Давайте обратим внимание на цитадель монашества — Афон, где недавно телекоммуникационной компании «ОТЕ» было разрешено организовать wi-max связь, которая обеспечит высокоскоростной доступ к всемирной Сети насельникам монастырей и скитов. Для лубочного понимания монашества эта новость, вне всякого сомнения, — жестокий удар.
А как же молитва? Ведь подлинный смысл монашества (в его восточном понимании) состоит в том, чтобы обеспечивать Церковь опытом реального общения с Богом, а не в получении блестящего образования и современных профессий. Сложность времени как раз и состоит в том, что «это надлежало делать, и того не оставлять» (Лк. 11, 42). Известность в Церкви монахи приобрели тем, что всякий раз, когда чистота веры находилась в опасности, они становились ее исповедниками. Какого исповедничества в условиях современных угроз и вызовов можно ждать от человека в рясе и клобуке, который не может внятно объяснить, в чем состоял подвиг Христа, не знает истории Церкви и по слогам читает церковно-славянские тексты? Разве можно говорить о монашестве как о катехизической школе Православия, когда в некоторых монастырях кроме наместника ни у одного насельника нет хотя бы заочного семинарского образования?
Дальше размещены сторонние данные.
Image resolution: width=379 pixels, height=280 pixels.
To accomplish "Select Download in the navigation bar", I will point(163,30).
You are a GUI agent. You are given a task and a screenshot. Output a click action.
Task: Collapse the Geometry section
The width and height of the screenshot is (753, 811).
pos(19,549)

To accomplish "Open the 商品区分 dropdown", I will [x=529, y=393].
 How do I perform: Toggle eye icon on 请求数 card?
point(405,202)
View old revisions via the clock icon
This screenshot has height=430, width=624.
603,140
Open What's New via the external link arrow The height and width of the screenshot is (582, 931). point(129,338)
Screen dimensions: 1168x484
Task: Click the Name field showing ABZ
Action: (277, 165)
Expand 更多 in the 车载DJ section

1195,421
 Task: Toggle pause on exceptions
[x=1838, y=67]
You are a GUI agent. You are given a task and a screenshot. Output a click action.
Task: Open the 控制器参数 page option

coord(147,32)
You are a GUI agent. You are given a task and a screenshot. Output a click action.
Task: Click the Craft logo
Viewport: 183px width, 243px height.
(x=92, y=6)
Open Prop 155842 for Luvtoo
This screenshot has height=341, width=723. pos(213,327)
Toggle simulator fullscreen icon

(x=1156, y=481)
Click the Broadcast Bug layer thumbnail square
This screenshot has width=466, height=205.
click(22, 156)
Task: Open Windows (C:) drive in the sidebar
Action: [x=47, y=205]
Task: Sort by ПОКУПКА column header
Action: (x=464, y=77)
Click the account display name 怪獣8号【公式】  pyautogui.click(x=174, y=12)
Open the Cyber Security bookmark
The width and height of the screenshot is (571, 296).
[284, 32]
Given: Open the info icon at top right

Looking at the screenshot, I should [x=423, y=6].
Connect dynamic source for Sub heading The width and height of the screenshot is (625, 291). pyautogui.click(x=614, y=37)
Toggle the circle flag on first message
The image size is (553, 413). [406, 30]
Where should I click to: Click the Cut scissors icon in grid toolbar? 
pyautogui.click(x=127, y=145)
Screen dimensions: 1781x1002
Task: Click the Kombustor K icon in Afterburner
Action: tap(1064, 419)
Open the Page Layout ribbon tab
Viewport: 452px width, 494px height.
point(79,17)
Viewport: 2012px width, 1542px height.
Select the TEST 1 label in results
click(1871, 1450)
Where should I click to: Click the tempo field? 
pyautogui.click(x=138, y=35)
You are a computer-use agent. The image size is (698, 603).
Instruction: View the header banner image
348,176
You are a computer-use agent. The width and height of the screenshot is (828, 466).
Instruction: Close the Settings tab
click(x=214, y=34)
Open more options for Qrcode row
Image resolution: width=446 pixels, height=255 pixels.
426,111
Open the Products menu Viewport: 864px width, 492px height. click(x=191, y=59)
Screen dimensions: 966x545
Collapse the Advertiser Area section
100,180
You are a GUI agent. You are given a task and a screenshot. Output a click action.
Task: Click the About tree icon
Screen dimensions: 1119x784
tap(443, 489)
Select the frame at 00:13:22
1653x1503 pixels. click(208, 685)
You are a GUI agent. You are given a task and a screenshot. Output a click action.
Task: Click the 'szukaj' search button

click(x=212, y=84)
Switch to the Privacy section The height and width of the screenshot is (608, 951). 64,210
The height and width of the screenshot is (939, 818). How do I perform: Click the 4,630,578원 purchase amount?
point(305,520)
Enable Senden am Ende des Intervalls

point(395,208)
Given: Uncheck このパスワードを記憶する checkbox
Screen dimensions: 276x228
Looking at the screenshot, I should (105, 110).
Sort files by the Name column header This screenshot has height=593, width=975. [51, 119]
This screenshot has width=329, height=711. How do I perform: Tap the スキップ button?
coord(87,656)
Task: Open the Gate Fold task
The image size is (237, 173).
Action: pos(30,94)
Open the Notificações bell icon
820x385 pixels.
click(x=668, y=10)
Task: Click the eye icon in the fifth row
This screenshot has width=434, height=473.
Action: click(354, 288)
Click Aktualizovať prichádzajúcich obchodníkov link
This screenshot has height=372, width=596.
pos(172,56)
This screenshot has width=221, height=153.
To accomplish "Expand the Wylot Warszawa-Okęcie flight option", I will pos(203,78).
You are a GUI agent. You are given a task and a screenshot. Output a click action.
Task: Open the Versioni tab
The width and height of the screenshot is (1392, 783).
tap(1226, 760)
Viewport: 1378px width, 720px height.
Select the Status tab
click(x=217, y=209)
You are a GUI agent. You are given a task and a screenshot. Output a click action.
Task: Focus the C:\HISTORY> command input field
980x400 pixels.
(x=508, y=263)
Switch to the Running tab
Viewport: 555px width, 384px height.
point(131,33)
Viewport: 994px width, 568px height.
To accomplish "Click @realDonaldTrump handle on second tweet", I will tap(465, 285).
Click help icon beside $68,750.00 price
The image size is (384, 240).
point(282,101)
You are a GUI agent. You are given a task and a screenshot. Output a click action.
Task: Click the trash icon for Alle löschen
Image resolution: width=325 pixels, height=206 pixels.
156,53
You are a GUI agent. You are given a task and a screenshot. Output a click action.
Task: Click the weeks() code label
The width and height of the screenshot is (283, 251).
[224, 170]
Да, полный суточный богослужебный круг должен быть обязательным для монашествующего, образованность и просвещенность будут только усиливать благоговение и степень ответственности за благообразие богослужения. Развитый интеллект есть друг умной сконцентрированной молитвы, а творческие послушания не помешают начальной степени общения с Богом. Что касается исихазма, то его место в удаленных скитах исключительно под руководством трезвенного, православного и опытного в молитве пожилого монаха.
Сейчас время предлагать, убеждать и действовать — иначе нас ждет сохранение монастырской жизни исключительно в виде лубка, а те иноки, что не смирятся с ролью беззвучных музейных работников, вынуждены будут всеми правдами и неправдами мигрировать в живую приходскую среду. Монастырь как светоч духовного знания, просвещенности и образованности; как хранитель древней культуры и традиций, церковного искусства — полностью вписывается в концепцию постиндустриального общества. Монах как молитвенник, апологет, просветитель и миссионер вполне будет востребован Церковью и в информационном, и в каком угодно будущем.